:: DATASET EXTRACT ::

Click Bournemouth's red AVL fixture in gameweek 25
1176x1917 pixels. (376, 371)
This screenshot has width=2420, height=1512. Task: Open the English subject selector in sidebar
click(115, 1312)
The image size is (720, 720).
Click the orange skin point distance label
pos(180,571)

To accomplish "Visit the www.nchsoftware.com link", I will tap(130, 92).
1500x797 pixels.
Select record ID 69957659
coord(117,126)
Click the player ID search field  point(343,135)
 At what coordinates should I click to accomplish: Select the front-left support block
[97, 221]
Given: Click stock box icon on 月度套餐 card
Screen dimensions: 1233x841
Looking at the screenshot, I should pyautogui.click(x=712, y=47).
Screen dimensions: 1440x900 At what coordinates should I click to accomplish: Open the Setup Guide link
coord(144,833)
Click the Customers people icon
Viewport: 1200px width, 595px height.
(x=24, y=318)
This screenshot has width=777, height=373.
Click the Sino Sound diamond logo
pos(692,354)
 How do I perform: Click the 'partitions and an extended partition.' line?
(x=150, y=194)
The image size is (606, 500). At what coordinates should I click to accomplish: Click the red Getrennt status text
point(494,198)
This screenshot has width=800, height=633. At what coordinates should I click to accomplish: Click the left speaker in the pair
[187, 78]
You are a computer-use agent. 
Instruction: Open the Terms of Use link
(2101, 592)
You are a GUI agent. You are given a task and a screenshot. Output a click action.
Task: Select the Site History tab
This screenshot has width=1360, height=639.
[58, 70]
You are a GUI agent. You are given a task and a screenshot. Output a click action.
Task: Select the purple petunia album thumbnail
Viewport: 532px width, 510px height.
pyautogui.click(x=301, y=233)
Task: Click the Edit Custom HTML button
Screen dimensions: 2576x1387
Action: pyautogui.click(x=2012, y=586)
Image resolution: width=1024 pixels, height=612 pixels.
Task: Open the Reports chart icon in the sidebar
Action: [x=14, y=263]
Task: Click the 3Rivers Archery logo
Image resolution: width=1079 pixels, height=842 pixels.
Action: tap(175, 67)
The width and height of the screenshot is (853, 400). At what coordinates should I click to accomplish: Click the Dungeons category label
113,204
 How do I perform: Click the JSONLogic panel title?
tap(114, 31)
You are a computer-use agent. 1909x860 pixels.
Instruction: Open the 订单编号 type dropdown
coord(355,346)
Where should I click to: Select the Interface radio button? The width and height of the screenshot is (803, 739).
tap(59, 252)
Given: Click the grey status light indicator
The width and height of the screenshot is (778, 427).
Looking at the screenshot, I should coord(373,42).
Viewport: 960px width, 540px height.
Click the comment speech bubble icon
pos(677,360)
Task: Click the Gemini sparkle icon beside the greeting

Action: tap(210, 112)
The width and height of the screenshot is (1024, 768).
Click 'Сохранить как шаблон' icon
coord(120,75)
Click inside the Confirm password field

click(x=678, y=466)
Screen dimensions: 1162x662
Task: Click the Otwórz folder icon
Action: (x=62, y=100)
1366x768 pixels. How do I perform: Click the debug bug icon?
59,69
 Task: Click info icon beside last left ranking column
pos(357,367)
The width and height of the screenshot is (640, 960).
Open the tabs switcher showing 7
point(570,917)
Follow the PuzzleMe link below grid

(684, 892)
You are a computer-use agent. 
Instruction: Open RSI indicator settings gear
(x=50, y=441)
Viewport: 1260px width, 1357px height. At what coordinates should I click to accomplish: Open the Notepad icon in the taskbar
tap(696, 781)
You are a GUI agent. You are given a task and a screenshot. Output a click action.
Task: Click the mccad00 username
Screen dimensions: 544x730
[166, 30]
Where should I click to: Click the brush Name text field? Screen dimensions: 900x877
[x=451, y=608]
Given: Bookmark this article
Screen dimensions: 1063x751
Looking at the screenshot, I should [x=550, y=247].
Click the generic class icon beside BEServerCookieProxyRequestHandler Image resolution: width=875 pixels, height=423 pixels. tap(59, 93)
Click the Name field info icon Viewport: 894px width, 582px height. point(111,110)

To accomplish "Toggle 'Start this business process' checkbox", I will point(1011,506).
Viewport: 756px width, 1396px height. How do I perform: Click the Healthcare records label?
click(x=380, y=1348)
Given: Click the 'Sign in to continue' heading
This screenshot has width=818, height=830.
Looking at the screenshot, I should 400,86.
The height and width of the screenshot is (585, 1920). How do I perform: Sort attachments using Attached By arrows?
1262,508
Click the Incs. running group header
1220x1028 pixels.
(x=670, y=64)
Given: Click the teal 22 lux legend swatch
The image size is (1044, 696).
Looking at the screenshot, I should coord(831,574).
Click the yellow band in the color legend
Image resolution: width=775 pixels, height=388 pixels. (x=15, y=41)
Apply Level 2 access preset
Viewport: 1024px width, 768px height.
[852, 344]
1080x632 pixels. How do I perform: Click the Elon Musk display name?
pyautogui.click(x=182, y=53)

:::

Give back every entry above, complete and exact.

▶ WORKED SOLUTION
Click Bournemouth's red AVL fixture in gameweek 25
1176x1917 pixels. (376, 371)
This screenshot has width=2420, height=1512. Task: Open the English subject selector in sidebar
click(115, 1312)
The image size is (720, 720).
Click the orange skin point distance label
pos(180,571)

To accomplish "Visit the www.nchsoftware.com link", I will tap(130, 92).
1500x797 pixels.
Select record ID 69957659
coord(117,126)
Click the player ID search field  point(343,135)
 At what coordinates should I click to accomplish: Select the front-left support block
[97, 221]
Given: Click stock box icon on 月度套餐 card
Screen dimensions: 1233x841
Looking at the screenshot, I should pyautogui.click(x=712, y=47).
Screen dimensions: 1440x900 At what coordinates should I click to accomplish: Open the Setup Guide link
coord(144,833)
Click the Customers people icon
Viewport: 1200px width, 595px height.
(x=24, y=318)
This screenshot has width=777, height=373.
Click the Sino Sound diamond logo
pos(692,354)
 How do I perform: Click the 'partitions and an extended partition.' line?
(x=150, y=194)
The image size is (606, 500). At what coordinates should I click to accomplish: Click the red Getrennt status text
point(494,198)
This screenshot has width=800, height=633. At what coordinates should I click to accomplish: Click the left speaker in the pair
[187, 78]
You are a computer-use agent. 
Instruction: Open the Terms of Use link
(2101, 592)
You are a GUI agent. You are given a task and a screenshot. Output a click action.
Task: Select the Site History tab
This screenshot has width=1360, height=639.
[58, 70]
You are a GUI agent. You are given a task and a screenshot. Output a click action.
Task: Select the purple petunia album thumbnail
Viewport: 532px width, 510px height.
pyautogui.click(x=301, y=233)
Task: Click the Edit Custom HTML button
Screen dimensions: 2576x1387
Action: pyautogui.click(x=2012, y=586)
Image resolution: width=1024 pixels, height=612 pixels.
Task: Open the Reports chart icon in the sidebar
Action: [x=14, y=263]
Task: Click the 3Rivers Archery logo
Image resolution: width=1079 pixels, height=842 pixels.
Action: tap(175, 67)
The width and height of the screenshot is (853, 400). At what coordinates should I click to accomplish: Click the Dungeons category label
113,204
 How do I perform: Click the JSONLogic panel title?
tap(114, 31)
You are a computer-use agent. 1909x860 pixels.
Instruction: Open the 订单编号 type dropdown
coord(355,346)
Where should I click to: Select the Interface radio button? The width and height of the screenshot is (803, 739).
tap(59, 252)
Given: Click the grey status light indicator
The width and height of the screenshot is (778, 427).
Looking at the screenshot, I should coord(373,42).
Viewport: 960px width, 540px height.
Click the comment speech bubble icon
pos(677,360)
Task: Click the Gemini sparkle icon beside the greeting

Action: tap(210, 112)
The width and height of the screenshot is (1024, 768).
Click 'Сохранить как шаблон' icon
coord(120,75)
Click inside the Confirm password field

click(x=678, y=466)
Screen dimensions: 1162x662
Task: Click the Otwórz folder icon
Action: (x=62, y=100)
1366x768 pixels. How do I perform: Click the debug bug icon?
59,69
 Task: Click info icon beside last left ranking column
pos(357,367)
The width and height of the screenshot is (640, 960).
Open the tabs switcher showing 7
point(570,917)
Follow the PuzzleMe link below grid

(684, 892)
You are a computer-use agent. 
Instruction: Open RSI indicator settings gear
(x=50, y=441)
Viewport: 1260px width, 1357px height. At what coordinates should I click to accomplish: Open the Notepad icon in the taskbar
tap(696, 781)
You are a GUI agent. You are given a task and a screenshot. Output a click action.
Task: Click the mccad00 username
Screen dimensions: 544x730
[166, 30]
Where should I click to: Click the brush Name text field? Screen dimensions: 900x877
[x=451, y=608]
Given: Bookmark this article
Screen dimensions: 1063x751
Looking at the screenshot, I should [x=550, y=247].
Click the generic class icon beside BEServerCookieProxyRequestHandler Image resolution: width=875 pixels, height=423 pixels. tap(59, 93)
Click the Name field info icon Viewport: 894px width, 582px height. point(111,110)

To accomplish "Toggle 'Start this business process' checkbox", I will point(1011,506).
Viewport: 756px width, 1396px height. How do I perform: Click the Healthcare records label?
click(x=380, y=1348)
Given: Click the 'Sign in to continue' heading
This screenshot has width=818, height=830.
Looking at the screenshot, I should 400,86.
The height and width of the screenshot is (585, 1920). How do I perform: Sort attachments using Attached By arrows?
1262,508
Click the Incs. running group header
1220x1028 pixels.
(x=670, y=64)
Given: Click the teal 22 lux legend swatch
The image size is (1044, 696).
Looking at the screenshot, I should coord(831,574).
Click the yellow band in the color legend
Image resolution: width=775 pixels, height=388 pixels. (x=15, y=41)
Apply Level 2 access preset
Viewport: 1024px width, 768px height.
[852, 344]
1080x632 pixels. How do I perform: Click the Elon Musk display name?
pyautogui.click(x=182, y=53)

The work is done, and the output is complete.